**Written instruction a**.
Please render the listing below as a Markdown table with the columns Row and Line, starting at the line with "Given: Click the vertical" and running through the end of the listing, both ends included. Skip blank lines and leave the pictures out.

--- begin Document section ---

The overall aim of the present paper is to discuss the role of tax regimes and the optimality of tax policy for the assessment of public projects, and to shed light on previous contributions from this perspective. Despite being a long-standing and central issue in public finance, the issue of what is the most appropriate approach to determine the provision level of public goods financed by taxes appears to be an unresolved one. While for many years the famous Samuelson rule (Samuelson, 1954) was the prevailing guide to public good provision, recognition of inevitable tax distortions has added considerable complexity. The standard argument is that taxes levied to finance public goods will inflict a loss of efficiency on society by inducing behavioral responses that are socially inefficient, even if privately rational. This is a social cost that must be added to the cost in terms of resources needed to produce the public good. A popular statement is that the tax payers will incur a loss of private income that exceeds the revenue raised by the tax collector. There is a marginal cost of public funds exceeding unity. (1) This story can be extended and modified along several dimensions. Firstly, it has been noted that the provision of public goods may itself induce behavioral responses that may alleviate, but could also aggravate, the tax distortions, as highlighted for instance in Atkinson and Stem (1974). (2) Secondly, it has been pointed out that it is inappropriate to neglect distributional effects as the reason why distortionary taxes are deployed in the first place is that redistribution is pursued subject to asymmetric information or other constraints that rule out person-specific lump-sum taxes.

The various arguments above have been nicely integrated in the cost-benefit approach of Slemrod and Yitzhaki (2001). This is based on four concepts, two on the cost side and two on the benefit side. On the cost side, a marginal efficiency cost of public funds (MECF) is defined as the aggregate loss of private income per unit of public revenue, and a distributional characteristic ([DC.sub.c]) is defined as the weighted average of the social evaluation of the marginal utility of income, weighted by the share of each individual in the burden of raising the tax revenue. On the benefit side, a marginal efficiency benefit of the public project (MEBP) is defined as the monetary value to the individuals per additional dollar spent by the government, and a distributional characteristic ([DC.sub.b]) is defined as the welfare-weighted average of the individuals' shares in the total benefit. The cost-benefit rule requires that [DC.sub.c] x MECF be equated to [DC.sub.b] x MEBP. (3)

--- end Document section ---

**Written instruction b**.
Continue the passage on tax policy and public project assessment from the point where it stops.

--- begin Data shown ---

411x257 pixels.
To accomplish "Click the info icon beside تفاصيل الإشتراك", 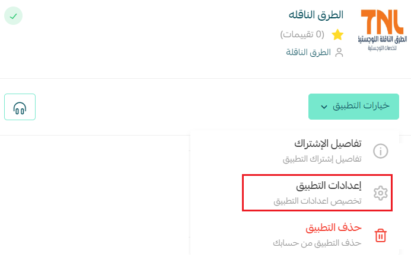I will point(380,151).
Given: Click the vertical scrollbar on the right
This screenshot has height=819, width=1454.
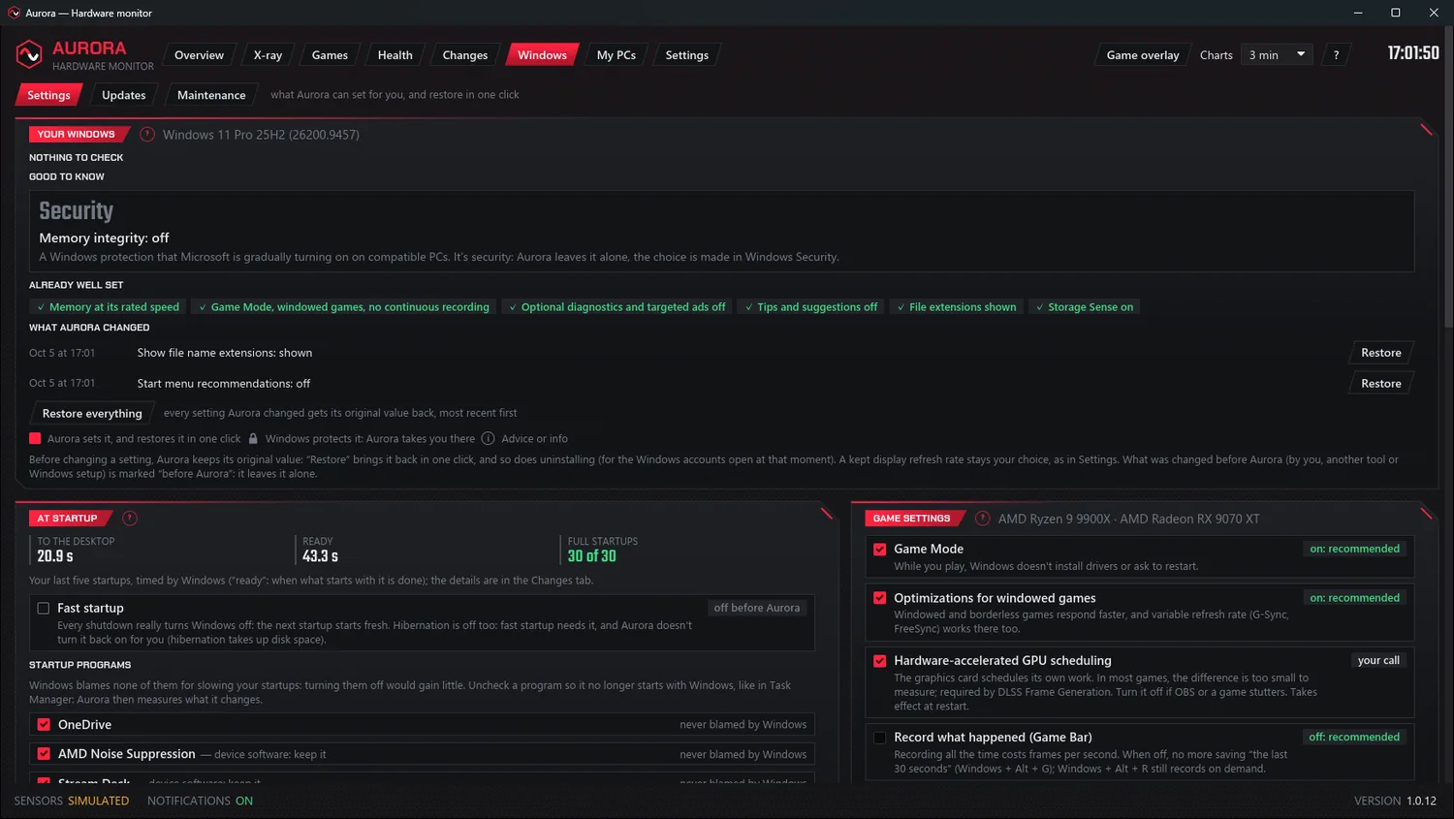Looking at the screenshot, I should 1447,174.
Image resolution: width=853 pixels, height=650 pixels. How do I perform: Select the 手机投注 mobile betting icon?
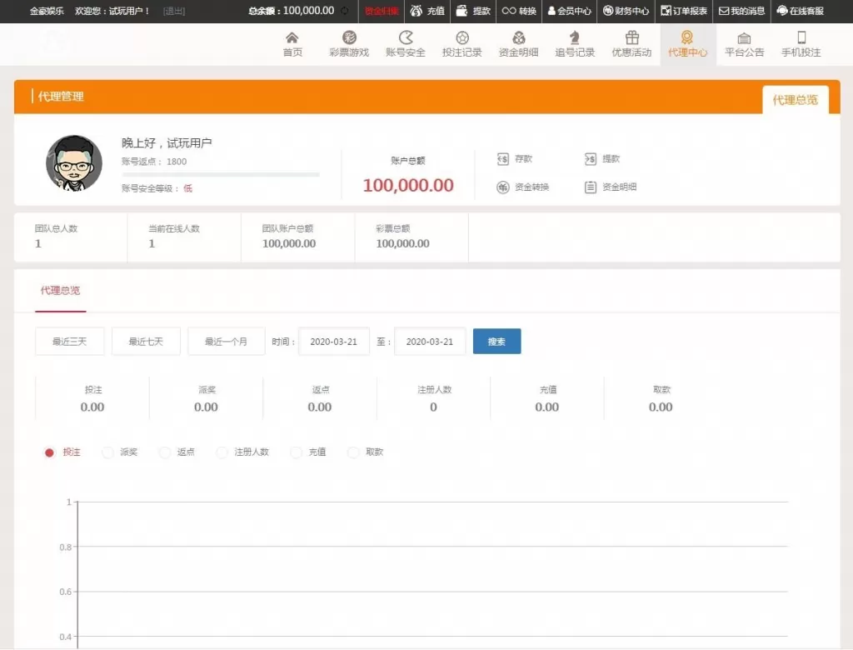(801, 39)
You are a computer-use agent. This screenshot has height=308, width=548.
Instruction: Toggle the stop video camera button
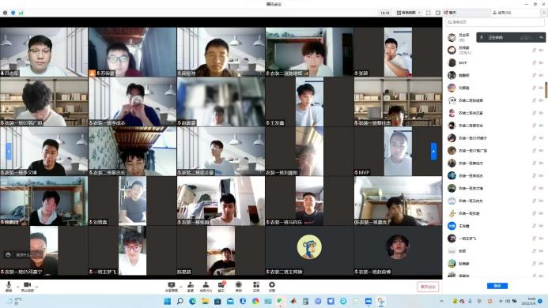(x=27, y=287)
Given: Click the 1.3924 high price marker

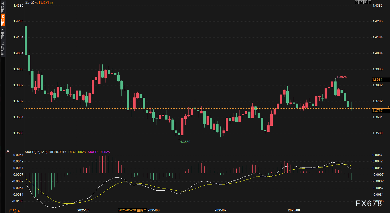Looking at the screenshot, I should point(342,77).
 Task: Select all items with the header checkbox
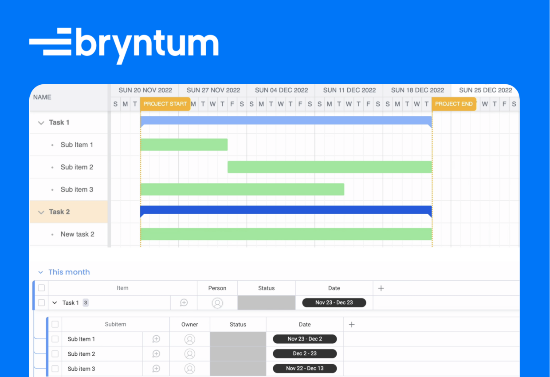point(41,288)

--- end Data shown ---

**Final result a**.
| Row | Line |
|---|---|
| 1 | Given: Click the vertical scrollbar on the right |
| 2 | This screenshot has height=819, width=1454. |
| 3 | Looking at the screenshot, I should 1447,174. |
| 4 | Image resolution: width=853 pixels, height=650 pixels. How do I perform: Select the 手机投注 mobile betting icon? |
| 5 | (801, 39) |
| 6 | You are a computer-use agent. This screenshot has height=308, width=548. |
| 7 | Instruction: Toggle the stop video camera button |
| 8 | (x=27, y=287) |
| 9 | Given: Click the 1.3924 high price marker |
| 10 | Looking at the screenshot, I should point(342,77). |
| 11 |  Task: Select all items with the header checkbox |
| 12 | point(41,288) |

**Final result b**.
While there is a lot to be said for this elegant social welfare approach, its disadvantage is that it requires access to a detailed social welfare assessment. Beyond the knowledge required by the Samuelson rule and information on behavioral responses, there is a need to know the social welfare weights to be assigned to the respective agents. The latter is information that is not readily available to the cost-benefit analysts. In this paper I want to argue, in the spirit of the Samuelson rule, that the Pareto efficiency criterion in many cases should be considered as an alternative to the Slemrod and Yaitzhaki (2001) approach to determine the public good provision. Which approach is the more appropriate one should be determined by the available tax regime. I will distinguish between "rich" tax regimes, which are capable of preserving the utility levels of all groups when there is an increase in the public provision (permitting any change in tax revenue), (4) and "restrictive" tax regimes, which are not. (5) The key argument is that when a rich tax regime is available, the cost-benefit analyst can appeal to the Pareto-principle, as does the Samuelson rule, rather than a social welfare objective.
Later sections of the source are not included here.